▶ [GOAL OF THE EXERCISE]:
Copy out the records from the line containing "1042x679 pixels. How" through the line containing "Action: [x=444, y=233]", changing "Cancel" to "Back" and keeping everything else the same.

— BEGIN RAW DATA —

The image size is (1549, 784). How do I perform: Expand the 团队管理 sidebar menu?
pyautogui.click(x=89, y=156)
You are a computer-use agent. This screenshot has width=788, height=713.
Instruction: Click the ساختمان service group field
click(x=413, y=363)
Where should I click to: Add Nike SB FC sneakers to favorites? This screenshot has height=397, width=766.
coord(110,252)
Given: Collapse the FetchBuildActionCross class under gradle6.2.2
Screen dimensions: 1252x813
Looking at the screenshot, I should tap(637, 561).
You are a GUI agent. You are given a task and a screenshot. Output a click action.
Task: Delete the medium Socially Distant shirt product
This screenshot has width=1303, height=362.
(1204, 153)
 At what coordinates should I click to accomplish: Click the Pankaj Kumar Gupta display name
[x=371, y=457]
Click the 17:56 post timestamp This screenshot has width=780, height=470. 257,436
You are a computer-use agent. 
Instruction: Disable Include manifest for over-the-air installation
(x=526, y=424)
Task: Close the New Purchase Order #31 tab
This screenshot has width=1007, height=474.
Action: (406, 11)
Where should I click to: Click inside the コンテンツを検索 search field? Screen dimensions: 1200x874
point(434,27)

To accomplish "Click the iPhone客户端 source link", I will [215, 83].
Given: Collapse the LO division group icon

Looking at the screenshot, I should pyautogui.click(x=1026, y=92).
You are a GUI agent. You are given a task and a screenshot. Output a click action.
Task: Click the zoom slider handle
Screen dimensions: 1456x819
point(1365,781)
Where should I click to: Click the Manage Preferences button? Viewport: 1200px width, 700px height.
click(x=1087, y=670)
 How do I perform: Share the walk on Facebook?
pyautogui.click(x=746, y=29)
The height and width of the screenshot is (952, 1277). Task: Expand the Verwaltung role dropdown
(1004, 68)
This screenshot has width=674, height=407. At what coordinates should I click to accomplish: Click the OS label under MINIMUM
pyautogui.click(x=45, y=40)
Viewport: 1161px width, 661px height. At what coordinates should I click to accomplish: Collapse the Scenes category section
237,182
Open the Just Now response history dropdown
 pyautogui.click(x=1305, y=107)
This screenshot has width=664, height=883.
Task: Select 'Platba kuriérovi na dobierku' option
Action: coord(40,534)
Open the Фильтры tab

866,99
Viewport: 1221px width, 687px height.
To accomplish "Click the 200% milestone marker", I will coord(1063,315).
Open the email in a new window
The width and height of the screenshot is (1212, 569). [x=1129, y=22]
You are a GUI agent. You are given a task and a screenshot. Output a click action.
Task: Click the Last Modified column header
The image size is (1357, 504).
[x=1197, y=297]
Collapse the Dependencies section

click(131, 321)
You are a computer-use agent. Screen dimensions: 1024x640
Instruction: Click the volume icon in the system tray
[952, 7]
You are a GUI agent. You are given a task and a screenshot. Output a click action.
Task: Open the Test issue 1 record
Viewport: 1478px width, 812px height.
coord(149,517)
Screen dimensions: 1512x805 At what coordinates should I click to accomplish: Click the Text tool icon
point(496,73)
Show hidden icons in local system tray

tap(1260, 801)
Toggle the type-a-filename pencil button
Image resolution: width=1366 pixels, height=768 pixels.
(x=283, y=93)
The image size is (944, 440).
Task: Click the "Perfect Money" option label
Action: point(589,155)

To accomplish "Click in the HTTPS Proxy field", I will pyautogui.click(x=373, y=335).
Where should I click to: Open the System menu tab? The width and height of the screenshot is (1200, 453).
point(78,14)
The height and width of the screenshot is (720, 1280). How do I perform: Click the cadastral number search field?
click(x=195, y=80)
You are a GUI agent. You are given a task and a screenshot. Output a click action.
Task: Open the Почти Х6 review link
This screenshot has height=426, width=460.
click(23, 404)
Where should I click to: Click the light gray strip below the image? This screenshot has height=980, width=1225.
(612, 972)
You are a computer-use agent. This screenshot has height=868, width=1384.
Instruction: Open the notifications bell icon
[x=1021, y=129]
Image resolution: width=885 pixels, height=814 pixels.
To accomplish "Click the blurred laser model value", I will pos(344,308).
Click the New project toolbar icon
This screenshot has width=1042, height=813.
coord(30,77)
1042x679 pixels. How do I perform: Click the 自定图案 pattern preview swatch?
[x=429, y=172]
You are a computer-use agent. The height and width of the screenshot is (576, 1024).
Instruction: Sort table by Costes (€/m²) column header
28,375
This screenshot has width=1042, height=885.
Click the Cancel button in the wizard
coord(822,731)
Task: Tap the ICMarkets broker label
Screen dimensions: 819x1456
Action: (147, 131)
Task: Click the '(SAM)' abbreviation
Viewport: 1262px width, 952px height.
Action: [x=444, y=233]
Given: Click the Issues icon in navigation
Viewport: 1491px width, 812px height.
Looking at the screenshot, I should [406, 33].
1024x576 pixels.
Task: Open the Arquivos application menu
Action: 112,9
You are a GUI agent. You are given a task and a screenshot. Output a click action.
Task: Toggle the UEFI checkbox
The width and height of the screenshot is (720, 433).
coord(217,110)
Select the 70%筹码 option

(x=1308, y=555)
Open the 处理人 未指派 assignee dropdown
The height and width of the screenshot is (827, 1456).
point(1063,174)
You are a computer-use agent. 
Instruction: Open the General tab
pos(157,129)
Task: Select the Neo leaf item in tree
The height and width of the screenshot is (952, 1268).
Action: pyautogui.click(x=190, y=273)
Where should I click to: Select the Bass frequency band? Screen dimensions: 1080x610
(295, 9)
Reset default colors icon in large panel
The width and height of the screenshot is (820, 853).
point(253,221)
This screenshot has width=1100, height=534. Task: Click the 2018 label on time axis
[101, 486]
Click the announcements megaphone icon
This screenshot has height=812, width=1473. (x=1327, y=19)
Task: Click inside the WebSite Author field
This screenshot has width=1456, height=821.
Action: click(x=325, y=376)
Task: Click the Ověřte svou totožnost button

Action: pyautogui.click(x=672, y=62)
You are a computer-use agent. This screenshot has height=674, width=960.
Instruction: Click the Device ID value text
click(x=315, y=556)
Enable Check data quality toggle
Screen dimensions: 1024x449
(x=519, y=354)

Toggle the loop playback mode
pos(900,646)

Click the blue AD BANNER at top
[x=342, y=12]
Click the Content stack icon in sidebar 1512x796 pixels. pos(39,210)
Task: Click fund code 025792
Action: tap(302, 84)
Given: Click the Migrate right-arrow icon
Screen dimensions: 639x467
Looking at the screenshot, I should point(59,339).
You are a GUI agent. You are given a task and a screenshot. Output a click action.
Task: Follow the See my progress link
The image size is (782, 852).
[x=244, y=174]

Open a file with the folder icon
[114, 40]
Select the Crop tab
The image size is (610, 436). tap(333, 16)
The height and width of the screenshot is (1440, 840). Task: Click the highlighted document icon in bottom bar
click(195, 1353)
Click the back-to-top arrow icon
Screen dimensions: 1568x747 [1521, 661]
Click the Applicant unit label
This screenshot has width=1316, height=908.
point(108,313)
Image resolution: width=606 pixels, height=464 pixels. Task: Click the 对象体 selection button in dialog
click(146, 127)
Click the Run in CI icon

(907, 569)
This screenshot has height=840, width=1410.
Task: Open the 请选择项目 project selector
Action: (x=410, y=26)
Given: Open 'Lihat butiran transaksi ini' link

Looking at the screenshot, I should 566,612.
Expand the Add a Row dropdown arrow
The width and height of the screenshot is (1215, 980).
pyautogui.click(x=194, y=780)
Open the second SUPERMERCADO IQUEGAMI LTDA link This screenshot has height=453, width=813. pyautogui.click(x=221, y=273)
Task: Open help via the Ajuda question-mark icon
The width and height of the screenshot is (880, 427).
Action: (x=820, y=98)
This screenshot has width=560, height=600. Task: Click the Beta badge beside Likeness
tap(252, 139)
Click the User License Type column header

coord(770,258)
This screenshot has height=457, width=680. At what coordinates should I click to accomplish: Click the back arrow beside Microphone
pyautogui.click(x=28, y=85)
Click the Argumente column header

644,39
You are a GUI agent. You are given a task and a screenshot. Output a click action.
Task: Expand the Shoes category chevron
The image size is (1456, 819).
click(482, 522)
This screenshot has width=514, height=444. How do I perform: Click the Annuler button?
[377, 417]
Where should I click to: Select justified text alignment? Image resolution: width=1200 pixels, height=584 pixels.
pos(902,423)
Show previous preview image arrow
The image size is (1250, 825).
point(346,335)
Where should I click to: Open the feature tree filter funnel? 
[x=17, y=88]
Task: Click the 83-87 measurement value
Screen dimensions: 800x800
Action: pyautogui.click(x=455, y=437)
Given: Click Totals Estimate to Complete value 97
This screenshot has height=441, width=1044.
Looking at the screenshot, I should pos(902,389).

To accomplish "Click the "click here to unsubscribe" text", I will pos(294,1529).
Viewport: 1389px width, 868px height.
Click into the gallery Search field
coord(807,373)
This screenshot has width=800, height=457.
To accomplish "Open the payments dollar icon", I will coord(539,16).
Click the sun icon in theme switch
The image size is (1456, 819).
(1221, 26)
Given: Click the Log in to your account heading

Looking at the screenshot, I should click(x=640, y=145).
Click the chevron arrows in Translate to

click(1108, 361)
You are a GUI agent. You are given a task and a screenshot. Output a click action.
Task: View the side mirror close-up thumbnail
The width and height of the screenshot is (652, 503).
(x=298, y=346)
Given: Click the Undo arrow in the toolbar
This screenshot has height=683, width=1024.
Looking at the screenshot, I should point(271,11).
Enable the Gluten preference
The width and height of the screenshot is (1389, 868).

— END RAW DATA —

▶ [RESULT]:
1042x679 pixels. How do I perform: Click the 自定图案 pattern preview swatch?
[x=429, y=172]
You are a computer-use agent. The height and width of the screenshot is (576, 1024).
Instruction: Sort table by Costes (€/m²) column header
28,375
This screenshot has width=1042, height=885.
Click the Back button in the wizard
coord(822,731)
Task: Tap the ICMarkets broker label
Screen dimensions: 819x1456
Action: (147, 131)
Task: Click the '(SAM)' abbreviation
Viewport: 1262px width, 952px height.
Action: [x=444, y=233]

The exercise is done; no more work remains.